### Problem requirements
Take the entries that follow and return exactly the lines from the one holding "has width=640, height=406." through the one holding "Instruction: Click the Gmail", both included. Nothing else is needed.

### Provided entries
BEGIN
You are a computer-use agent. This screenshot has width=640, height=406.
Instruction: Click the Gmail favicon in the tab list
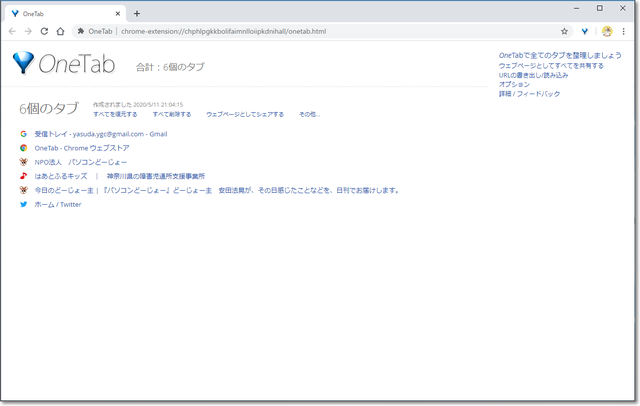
END
BEGIN
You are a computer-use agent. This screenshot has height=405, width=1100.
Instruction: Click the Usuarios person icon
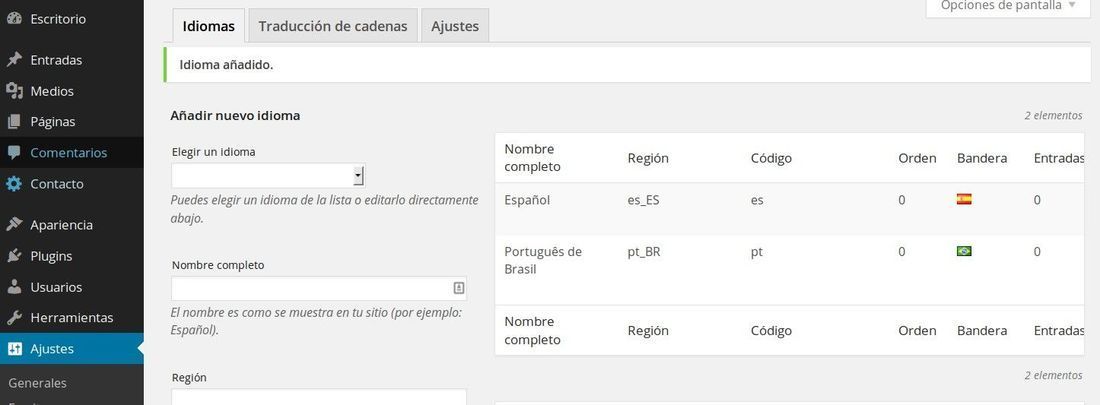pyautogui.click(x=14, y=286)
END
### Your solution
You are a computer-use agent. This screenshot has width=640, height=406.
Instruction: Click the Gmail favicon in the tab list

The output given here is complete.